▶ **TEXT EXTRACT**:
Community
Participate
Working Groups
This is a internationalization proble. I write about Japanse but some of other language may have same problem. When I use CVS reposity with Windows and Linux in Japanese. CVS message is sent with EUC-JP to pserver in Linux environment. But in Windows it is Windows-31J(MS932).This problem bring broken characters in Windows and Linux mixed environment. I investigated the cause and found problem is in Connection.java: public String readLine() throws CVSException { ... String result = new String(readLineBuffer, 0, index); .... public void write(String s) throws CVSException { write(s.getBytes(), false); } .... public void writeLine(String s) throws CVSException { write(s.getBytes(), true); } Above code doesn't specify charset and use default charset. I want to set charset by plugin.properties here. It will resolve charset conflict between Windows and Linux. Please fix this problem. regards, Takashi Okamoto
That is correct, we use the platform character set (as does Eclipse in general). We'd need to consider the ramifications of using something different. Michael, comments?
Created attachment 3932 [details] set charset in preferences.ini I attached my patch to set charset at preferences.ini.I can't help for GUI but I would like to set charset in cvs dialog for each repositoly.
This sounds interesting and is worth investigating for 2.2
I'm adding Kai to the CC list because it is my understanding that he will be doing encoding work in 2.2 and this may be of interest to him as well.
I've read the cvs protocol spec and it says that string sent to the server can be any byte sequence and doesn't specify encoding restrictions. As long as all clients agree on encoding, then we should honour the platform encoding for comments. Raising priority since this is a encoding incompatibility.
*** Bug 39321 has been marked as a duplicate of this bug. ***
Created attachment 8719 [details] patch to configuration encoding with CVS UI. > I've read the cvs protocol spec and it says that string sent to > the server can be any byte sequence and doesn't specify > encoding restrictions. In the fact, Japanese (and maybe other countries users) have conflict problem with encoding between sevral platform. I strongly recommend fixing this problem. This patch add encoding configuring function for Eclipse 3.0 latest snapshot(2004-03-18) CVS core. Please use this patch with next patch for CVS UI. regards, Takashi Okamoto
Created attachment 8720 [details] patch to configure encoding with CVS UI (2) Please apply this patch with previous patch.
Thanks for the patched - this is a P1 bug for us to resolve in M9.
I've had a look at the patch and have the following questions and concerns: 1) I'm a bit uninformed when it comes to encodings. Is ASCII always preserved accross encoding translations (I'll look this up but thought I'd ask in case someone knows for sure). 2) The patch changes the encoding of outgoing messages to the server but does not do anything for incoming messages. Wouldn't the incoming messages need to be translated as well? Has anyone run with the patch or is it just a suggested direction?

▶ **DATA EXCERPT**:
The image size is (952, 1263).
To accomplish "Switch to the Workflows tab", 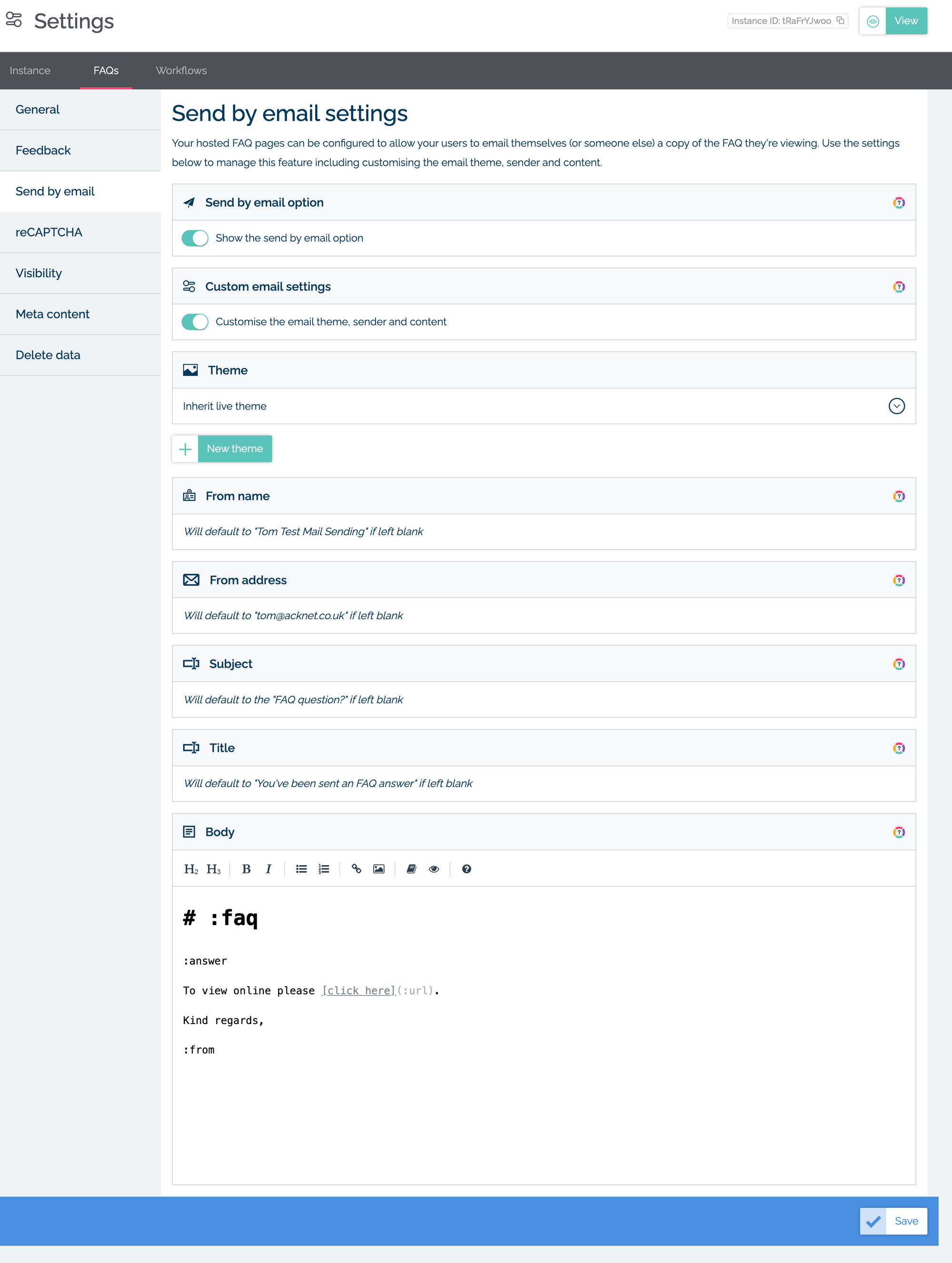I will pyautogui.click(x=180, y=70).
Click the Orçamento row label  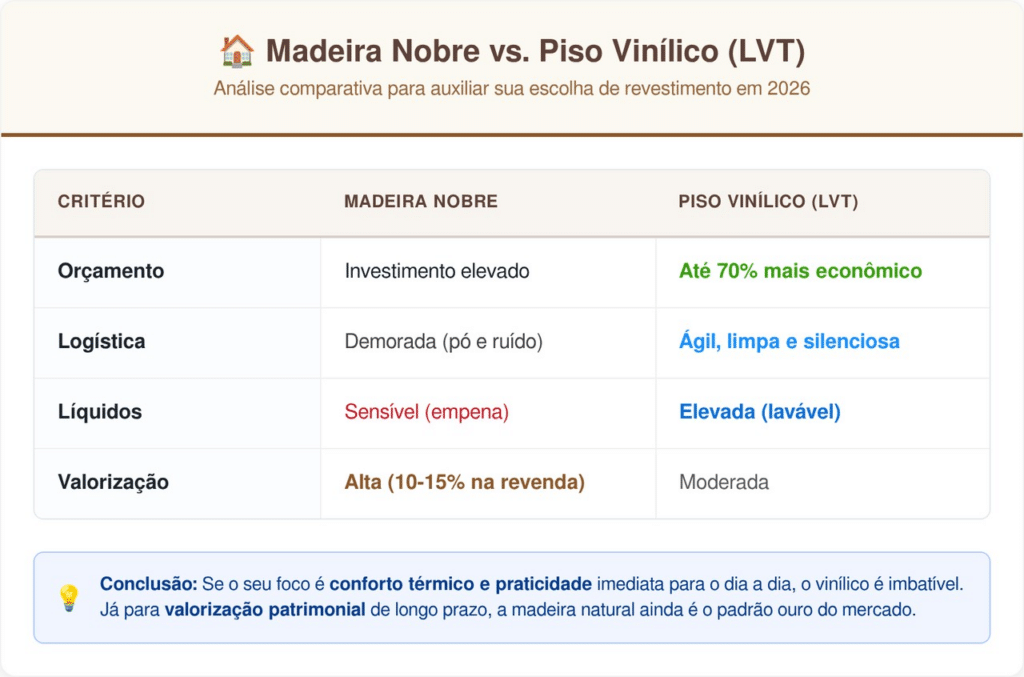coord(111,271)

▶ **PARTS OF THE EXERCISE**:
a) Answer these questions using the thread on CVS character encoding:
(i) Which Java file did the reporter identify as the source of the problem?
(ii) What encoding does the reporter say Windows uses for CVS messages?
(iii) In which milestone was the bug designated a P1 to be resolved?
b) Write the next portion of the thread on CVS character encoding, picking up after its final comment.
The data was drawn from a separate source and has no connection to the thread on CVS character encoding.

▶ **REPLIES**:
a)
(i) Connection.java
(ii) Windows-31J (MS932)
(iii) M9

b)
Hi, |1) I'm a bit uninformed when it comes to encodings. Is ASCII always preserved |accross encoding translations (I'll look this up but thought I'd ask in case |someone knows for sure). ASCII characters will be always preserved. I, however, have another concern in that patch. It seems that patch trys to translate every date from/to CVS server, but how about the case for binary files? I mean files added with '-kb' option. I think encoding translations should be done only for non-binary files and commit logs. |2) The patch changes the encoding of outgoing messages to the server but does |not do anything for incoming messages. Wouldn't the incoming messages need to |be translated as well? Has anyone run with the patch or is it just a |suggested direction? It seems to me that patch has also translated incoming messages in readLine method of org.eclipse.team.internal.ccvs.core.connection.Connection class.
Sorry, I missed the read because I just did a visual inspection of the patch. The patch does not translate files at all since files are not transfered using the methods on Connection but are instead transfered directly to the streams. The encoding must be done for all other communications as they can contain file names or folder names which may be encoded. As long as ASCII is preserved, we should be OK. As an aside, the expectation for situations like this is that files will always be binary since the CVS spec says that non-binary files are ASCII. There is a CVS preferences for making all new files binary which is meant to be used in these situations. Therefore, we do not plan on doing any encoding translations on files.
Hi, |The patch does not translate files at all since files are not transfered using |the methods on Connection but are instead transfered directly to the streams. |The encoding must be done for all other communications as they can contain |file names or folder names which may be encoded. As long as ASCII is |preserved, we should be OK. That sounds good! We will wait for that patch will be applied to CVS repository. Thank you for taking your time for this issue.
I have released the Core changes to HEAD (with some modifications) and the UI changes to branch branch_20040329_CVSEncodingTranslation. I didn't release the UI changes to HEAD because it just uses a text field for the encoding. The Editors preference page (IDEEditorsPreferencePage) has a widget that allows selection of relevant encodings and we will want to do something similar for consistency. Unfortunately it is not reusable. We could either need to duplicate the code or generalize it and supply a patch to UI.
I have released the UI changes for this to HEAD. The encoding can only be changed from the properties dialog. I didn't feel that it should be in the new location wizard since it would be confusing for most users. I am leaving this bug open since I have not had a chance to thouroughly test the encoding support. Feel free to give it a try.
Encoding support is in build I20040406 and beyond. I have tested that the encoding support does not have any negative effects when the encoding isn't set. However, I haven't gone through the process to set up a client and server that have different but compatible encodings. Since many of you who are listeneing to this bug work daily in this setup, I am hoping that some of you will volunteer to test the encoding support for this setup. Any volunteers?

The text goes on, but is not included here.